Sometimes she called the professor “Father Uncle,” which he allowed. Uncle was a common, affectionate term in Bengal; Father Uncle was one of those strange constructions she enjoyed because it confused nearly everyone. It was an honest confusion, though, suggestive of his entire approach to caring for her. He had always seen himself as a kind of patron, a patron of the revolution that never happened. He provided her opportunities, but never saw his role as an actual parent. He protected her as best he could; but he also felt she had to see the world clearly, and that meant he had to allow her to understand the uniqueness of her opportunities—how rare it was to be provided for—just as he had to acknowledge his own situation as the son of successful Cuban capitalists. Over time, though, his affection for her—his admiration, too—began to blur the distinctions between patronage and fathering. He wondered, isn’t adoption just the legal administration of a kind of love? Did it matter if he was a non-legal or legal guardian? And what part did her feelings play? Shouldn’t he defer to her feelings after all these years? She had made more sacrifices to adapt to him, after all. If she really wanted him to properly adopt her, she could say so. He remembered her crying over school lessons; swinging her feet angrily under the table at the air-conditioned restaurants he took her to. When she was a teenager, she would accusingly yell at him, “Why did you take me anyway?” He did not want to patronizingly say that he wanted her to have a chance at life. He would pull his glasses down and say, “Because I had a spare room, the size of a small girl.”
Now she stood in the patio doorway in jeans and a thin, cotton blouse with hand-stitched flowers on its collar. Her wavy hair was pulled back and her eyes shone with mischief. “I brought these as a provocation,” she said. “Aren’t you going to comment on them?” She shook the daisies at him, taunting him, as though the bouquet was a feather duster.
“They’re absolutely hideous.” The professor rose to his feet.
“You’re very critical of the local florist,” she laughed. “You’ve always been too hard on him.”
“His shop looks like a butcher shop—only it’s blue dye that pours into his gutters instead of blood,” the professor said. “They are the most unnatural looking things.” He put them to his face. “But anything coming from you is lovely.” It was true. The most modest of her gestures delighted him. In this case, blue daisies. He had missed her. Continued to miss her. Her years at Stanford had dragged on. She called weekly, and he would make sure to be home for the times she did. He was crushed when she couldn’t call. Her life had become busy, cluttered with American friends, with the cluttering activity of the America he’d escaped. His life had slowed, as though a large, imperceptible birdcage had settled over it. She had returned from the university with a fiancé, an Indian man, also from West Bengal.

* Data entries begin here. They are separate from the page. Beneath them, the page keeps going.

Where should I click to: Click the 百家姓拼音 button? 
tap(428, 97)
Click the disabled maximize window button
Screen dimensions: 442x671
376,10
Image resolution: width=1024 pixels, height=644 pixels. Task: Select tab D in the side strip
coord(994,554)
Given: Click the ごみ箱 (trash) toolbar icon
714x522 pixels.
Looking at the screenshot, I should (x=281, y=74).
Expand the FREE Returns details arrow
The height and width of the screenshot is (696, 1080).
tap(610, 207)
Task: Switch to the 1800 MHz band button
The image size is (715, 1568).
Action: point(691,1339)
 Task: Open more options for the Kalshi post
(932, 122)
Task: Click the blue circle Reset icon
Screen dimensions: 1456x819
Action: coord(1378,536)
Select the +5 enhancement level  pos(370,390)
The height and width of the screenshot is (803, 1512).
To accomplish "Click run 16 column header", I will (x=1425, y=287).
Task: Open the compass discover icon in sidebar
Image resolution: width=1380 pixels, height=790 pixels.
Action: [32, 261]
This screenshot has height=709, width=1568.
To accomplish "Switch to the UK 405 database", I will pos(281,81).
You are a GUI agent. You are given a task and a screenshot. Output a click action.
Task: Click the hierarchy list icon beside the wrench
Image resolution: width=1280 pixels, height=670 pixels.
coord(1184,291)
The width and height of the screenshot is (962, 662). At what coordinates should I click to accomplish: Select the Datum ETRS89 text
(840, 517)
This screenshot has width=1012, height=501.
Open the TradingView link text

“Go figure,” she said, “I’d have to go to California to find a Bengali husband.” She had returned to India just two months earlier, and had spent much of that time in her fiancé’s family’s village. The professor had offered them both to stay in his home—her home. There was plenty of space but it would have been frowned on before the wedding. He did not ask Labonie if she was playing out the cultural conventions for her fiancé or his family. He wasn’t sure if the question would have embarrassed her, or if it embarrassed him. He wasn’t sure if he had raised her to be liberated from such traditions, or to practice them by choice. He wasn’t sure if it was ever a question she had considered.
“Stay there,” she said, putting her hand gently on his shoulder. “I’ll put these in water and I’ll be right back.”
The professor did not return to his chair, but followed her into the house. He could smell the jasmine flowers woven into one thick braid at the back of her head.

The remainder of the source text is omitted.